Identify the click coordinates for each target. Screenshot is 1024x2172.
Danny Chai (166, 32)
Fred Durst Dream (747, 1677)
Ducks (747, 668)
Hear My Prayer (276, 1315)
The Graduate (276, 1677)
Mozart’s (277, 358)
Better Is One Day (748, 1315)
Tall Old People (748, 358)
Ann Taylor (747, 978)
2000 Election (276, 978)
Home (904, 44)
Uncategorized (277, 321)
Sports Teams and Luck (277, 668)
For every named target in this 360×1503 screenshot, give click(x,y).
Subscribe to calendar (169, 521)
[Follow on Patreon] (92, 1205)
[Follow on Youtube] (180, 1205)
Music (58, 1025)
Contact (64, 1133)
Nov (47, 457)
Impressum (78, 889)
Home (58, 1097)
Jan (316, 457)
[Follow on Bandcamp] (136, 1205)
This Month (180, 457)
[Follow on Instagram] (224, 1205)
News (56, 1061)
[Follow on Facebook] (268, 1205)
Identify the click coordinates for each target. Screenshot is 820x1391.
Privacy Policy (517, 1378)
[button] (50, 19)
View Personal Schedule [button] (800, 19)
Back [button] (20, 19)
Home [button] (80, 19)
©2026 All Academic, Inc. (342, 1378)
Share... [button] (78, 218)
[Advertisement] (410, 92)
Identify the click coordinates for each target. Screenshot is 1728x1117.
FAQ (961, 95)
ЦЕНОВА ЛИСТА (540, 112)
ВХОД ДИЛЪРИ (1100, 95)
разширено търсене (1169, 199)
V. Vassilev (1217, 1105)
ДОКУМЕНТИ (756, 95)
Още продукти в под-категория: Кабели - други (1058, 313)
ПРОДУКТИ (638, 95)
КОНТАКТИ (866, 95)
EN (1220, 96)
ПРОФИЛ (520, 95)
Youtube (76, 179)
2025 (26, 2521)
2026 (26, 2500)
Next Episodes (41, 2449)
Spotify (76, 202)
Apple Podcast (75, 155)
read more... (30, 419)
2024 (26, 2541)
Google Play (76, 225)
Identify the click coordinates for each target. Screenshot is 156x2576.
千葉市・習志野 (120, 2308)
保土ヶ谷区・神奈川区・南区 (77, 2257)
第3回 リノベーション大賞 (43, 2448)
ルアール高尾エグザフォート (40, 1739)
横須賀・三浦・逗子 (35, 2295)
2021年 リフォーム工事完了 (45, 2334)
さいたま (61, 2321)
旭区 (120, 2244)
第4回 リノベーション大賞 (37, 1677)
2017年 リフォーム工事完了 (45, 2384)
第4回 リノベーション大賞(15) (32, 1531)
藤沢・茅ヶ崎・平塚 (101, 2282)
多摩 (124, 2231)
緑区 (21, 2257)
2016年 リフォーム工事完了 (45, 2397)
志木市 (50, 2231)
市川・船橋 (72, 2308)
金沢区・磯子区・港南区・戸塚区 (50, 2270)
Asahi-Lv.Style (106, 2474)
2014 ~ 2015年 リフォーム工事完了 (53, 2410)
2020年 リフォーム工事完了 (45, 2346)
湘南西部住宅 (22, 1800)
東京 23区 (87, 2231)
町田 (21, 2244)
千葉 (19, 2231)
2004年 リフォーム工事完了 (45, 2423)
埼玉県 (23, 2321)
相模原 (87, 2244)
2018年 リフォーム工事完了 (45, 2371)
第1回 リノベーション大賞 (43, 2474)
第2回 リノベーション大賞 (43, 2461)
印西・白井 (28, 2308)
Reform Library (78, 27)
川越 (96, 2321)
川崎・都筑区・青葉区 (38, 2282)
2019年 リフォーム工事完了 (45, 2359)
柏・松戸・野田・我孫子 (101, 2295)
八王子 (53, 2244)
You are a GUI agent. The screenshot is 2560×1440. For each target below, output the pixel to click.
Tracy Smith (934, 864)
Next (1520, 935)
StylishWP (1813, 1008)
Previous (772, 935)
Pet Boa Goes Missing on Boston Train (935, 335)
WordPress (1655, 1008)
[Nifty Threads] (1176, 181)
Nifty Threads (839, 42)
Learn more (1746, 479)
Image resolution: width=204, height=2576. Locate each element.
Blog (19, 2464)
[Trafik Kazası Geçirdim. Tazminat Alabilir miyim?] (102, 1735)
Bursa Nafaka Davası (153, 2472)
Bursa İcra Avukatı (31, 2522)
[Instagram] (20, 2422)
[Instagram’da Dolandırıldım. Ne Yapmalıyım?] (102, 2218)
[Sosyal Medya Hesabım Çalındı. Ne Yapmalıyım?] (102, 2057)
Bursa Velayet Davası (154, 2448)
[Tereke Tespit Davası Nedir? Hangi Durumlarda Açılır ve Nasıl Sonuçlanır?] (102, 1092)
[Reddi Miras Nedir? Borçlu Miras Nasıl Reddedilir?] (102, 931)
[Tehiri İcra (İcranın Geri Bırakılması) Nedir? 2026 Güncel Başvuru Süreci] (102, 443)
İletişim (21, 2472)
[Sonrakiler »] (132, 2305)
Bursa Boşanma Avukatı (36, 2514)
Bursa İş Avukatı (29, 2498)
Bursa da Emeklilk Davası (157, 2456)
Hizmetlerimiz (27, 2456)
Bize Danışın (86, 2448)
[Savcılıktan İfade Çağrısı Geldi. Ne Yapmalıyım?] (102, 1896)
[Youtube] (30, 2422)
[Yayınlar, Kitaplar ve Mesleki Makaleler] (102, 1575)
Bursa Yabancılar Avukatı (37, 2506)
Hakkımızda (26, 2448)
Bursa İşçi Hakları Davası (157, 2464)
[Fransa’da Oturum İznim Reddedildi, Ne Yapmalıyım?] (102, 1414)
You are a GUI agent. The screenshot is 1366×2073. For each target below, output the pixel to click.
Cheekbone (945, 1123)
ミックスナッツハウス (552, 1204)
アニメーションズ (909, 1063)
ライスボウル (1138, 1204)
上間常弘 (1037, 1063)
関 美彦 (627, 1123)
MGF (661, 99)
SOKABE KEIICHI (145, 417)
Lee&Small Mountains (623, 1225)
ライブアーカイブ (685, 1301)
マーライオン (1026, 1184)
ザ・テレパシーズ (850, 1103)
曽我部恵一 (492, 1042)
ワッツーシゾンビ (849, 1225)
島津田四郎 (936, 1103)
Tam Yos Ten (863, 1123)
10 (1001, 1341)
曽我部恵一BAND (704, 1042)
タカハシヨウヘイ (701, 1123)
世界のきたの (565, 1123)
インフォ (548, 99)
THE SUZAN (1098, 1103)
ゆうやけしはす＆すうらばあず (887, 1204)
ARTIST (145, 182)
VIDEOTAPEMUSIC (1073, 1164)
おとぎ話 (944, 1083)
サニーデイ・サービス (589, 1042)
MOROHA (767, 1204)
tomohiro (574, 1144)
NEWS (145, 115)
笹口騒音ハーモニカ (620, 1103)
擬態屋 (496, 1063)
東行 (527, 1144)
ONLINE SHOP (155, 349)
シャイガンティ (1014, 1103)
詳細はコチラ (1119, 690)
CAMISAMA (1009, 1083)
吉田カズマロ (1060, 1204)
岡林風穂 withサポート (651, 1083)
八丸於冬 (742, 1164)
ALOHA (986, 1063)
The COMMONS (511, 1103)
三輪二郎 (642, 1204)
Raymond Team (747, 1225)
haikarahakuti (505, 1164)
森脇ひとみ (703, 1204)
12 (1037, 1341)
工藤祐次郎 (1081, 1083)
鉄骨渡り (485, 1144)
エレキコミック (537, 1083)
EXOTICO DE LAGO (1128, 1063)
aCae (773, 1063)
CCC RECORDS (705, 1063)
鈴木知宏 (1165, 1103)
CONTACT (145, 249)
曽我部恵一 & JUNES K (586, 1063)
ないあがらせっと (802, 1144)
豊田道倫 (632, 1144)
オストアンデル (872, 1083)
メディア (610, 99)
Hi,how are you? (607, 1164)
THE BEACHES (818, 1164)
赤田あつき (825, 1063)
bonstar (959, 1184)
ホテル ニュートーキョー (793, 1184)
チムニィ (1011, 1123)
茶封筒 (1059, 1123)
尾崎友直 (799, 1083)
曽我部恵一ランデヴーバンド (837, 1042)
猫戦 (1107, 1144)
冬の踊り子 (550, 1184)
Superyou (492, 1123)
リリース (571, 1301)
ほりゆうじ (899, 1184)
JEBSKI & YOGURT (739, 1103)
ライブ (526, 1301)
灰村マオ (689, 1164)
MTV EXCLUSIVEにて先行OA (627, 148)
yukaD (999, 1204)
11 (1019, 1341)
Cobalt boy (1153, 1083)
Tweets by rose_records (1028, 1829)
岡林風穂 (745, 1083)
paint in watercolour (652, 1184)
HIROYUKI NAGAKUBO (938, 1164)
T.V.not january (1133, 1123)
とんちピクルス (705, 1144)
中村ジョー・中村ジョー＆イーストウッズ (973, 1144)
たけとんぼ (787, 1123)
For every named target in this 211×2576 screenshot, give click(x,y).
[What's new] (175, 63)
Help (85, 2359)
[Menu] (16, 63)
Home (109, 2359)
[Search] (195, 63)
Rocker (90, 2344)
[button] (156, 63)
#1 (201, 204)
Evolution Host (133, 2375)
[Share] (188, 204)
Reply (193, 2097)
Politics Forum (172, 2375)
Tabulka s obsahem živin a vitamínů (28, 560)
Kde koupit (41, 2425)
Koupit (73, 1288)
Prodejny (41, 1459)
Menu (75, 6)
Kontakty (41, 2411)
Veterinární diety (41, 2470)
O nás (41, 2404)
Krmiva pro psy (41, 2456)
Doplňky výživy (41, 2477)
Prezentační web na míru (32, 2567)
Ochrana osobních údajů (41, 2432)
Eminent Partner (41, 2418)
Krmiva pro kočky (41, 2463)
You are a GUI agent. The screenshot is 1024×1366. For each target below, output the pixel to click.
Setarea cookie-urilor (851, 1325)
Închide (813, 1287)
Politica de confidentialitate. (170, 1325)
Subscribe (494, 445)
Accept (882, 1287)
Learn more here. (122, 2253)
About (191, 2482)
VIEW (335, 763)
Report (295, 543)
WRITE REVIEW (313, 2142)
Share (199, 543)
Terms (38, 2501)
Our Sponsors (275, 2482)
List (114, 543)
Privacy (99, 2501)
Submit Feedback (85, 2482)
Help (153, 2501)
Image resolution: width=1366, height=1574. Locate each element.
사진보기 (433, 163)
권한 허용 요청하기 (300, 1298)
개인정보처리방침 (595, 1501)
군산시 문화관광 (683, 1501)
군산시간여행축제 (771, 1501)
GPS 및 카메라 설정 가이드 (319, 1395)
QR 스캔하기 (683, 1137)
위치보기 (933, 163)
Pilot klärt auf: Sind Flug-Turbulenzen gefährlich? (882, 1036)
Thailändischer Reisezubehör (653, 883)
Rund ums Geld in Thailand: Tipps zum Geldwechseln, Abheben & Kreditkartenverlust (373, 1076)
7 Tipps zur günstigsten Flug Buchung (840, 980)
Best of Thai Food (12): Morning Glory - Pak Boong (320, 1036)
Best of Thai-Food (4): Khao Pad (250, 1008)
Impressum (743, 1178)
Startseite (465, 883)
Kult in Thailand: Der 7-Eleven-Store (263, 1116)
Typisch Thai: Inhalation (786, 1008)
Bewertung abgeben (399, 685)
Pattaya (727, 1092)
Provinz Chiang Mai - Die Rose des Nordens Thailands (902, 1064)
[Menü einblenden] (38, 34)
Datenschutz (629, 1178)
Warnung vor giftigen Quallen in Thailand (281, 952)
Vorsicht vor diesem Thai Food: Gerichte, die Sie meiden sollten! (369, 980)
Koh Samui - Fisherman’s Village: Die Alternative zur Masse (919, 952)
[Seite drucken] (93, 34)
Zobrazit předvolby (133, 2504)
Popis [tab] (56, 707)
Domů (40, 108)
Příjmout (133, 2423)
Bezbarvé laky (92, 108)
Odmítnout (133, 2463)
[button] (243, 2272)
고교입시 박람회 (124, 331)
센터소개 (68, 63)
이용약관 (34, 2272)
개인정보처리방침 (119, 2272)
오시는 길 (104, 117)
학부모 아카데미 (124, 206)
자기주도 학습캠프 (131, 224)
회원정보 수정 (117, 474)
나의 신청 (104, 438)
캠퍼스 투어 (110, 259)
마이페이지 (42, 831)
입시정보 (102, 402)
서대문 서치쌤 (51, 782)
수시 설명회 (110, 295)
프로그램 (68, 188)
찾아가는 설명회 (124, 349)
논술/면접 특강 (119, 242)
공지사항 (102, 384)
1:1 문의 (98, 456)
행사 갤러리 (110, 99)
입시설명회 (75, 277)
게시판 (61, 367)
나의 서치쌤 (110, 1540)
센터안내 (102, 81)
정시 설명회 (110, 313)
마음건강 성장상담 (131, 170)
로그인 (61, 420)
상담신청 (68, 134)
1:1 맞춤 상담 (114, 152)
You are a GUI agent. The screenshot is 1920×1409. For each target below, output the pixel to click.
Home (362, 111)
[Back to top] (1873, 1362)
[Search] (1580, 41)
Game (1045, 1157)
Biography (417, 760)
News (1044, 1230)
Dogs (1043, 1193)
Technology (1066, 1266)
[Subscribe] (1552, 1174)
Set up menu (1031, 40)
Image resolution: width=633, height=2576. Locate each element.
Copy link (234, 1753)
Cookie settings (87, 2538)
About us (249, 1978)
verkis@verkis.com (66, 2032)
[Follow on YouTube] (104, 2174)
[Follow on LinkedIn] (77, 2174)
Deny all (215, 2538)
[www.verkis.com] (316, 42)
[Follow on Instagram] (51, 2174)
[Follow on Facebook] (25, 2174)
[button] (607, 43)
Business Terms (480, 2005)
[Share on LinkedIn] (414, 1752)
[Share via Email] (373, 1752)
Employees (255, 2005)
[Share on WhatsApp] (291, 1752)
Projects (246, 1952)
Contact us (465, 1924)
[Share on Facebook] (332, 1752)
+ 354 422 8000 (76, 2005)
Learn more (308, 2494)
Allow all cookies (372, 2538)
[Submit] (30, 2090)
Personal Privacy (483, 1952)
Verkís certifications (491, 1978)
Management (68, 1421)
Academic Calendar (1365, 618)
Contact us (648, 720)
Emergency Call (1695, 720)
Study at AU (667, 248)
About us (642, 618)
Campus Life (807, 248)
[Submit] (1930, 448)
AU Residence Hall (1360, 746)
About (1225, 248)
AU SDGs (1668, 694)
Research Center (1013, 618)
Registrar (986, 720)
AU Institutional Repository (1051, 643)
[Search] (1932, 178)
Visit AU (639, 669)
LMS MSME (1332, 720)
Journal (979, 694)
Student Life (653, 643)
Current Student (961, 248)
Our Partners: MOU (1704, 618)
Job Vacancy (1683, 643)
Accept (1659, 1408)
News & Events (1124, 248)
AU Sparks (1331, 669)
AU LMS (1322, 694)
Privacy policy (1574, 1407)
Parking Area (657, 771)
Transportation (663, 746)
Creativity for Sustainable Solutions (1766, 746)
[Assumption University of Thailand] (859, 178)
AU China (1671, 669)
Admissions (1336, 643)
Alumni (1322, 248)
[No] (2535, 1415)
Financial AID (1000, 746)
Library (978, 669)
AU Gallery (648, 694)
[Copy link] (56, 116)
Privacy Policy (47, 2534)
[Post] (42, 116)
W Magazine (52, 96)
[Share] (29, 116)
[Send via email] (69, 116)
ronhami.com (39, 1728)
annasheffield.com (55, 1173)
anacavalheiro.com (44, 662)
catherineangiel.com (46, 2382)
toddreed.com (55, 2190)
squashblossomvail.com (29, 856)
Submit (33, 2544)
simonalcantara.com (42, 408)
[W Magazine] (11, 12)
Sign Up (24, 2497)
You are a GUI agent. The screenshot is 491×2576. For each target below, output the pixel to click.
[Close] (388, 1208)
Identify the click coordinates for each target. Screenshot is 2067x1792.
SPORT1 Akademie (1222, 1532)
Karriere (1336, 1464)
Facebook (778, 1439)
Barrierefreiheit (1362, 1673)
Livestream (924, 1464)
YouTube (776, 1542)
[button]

* PROBLEM DETAILS
In the records above, the line with "News (56, 1061)" marks the start and the line with "read more... (30, 419)" marks the end; copy that stretch exactly, both lines included, and nothing else.

* EXERCISE SOLUTION
News (56, 1061)
[Follow on Facebook] (268, 1205)
Identify the click coordinates for each target. Screenshot is 820x1391.
Privacy Policy (517, 1378)
[button] (50, 19)
View Personal Schedule [button] (800, 19)
Back [button] (20, 19)
Home [button] (80, 19)
©2026 All Academic, Inc. (342, 1378)
Share... [button] (78, 218)
[Advertisement] (410, 92)
Identify the click coordinates for each target. Screenshot is 1728x1117.
FAQ (961, 95)
ЦЕНОВА ЛИСТА (540, 112)
ВХОД ДИЛЪРИ (1100, 95)
разширено търсене (1169, 199)
V. Vassilev (1217, 1105)
ДОКУМЕНТИ (756, 95)
Още продукти в под-категория: Кабели - други (1058, 313)
ПРОДУКТИ (638, 95)
КОНТАКТИ (866, 95)
EN (1220, 96)
ПРОФИЛ (520, 95)
Youtube (76, 179)
2025 (26, 2521)
2026 (26, 2500)
Next Episodes (41, 2449)
Spotify (76, 202)
Apple Podcast (75, 155)
read more... (30, 419)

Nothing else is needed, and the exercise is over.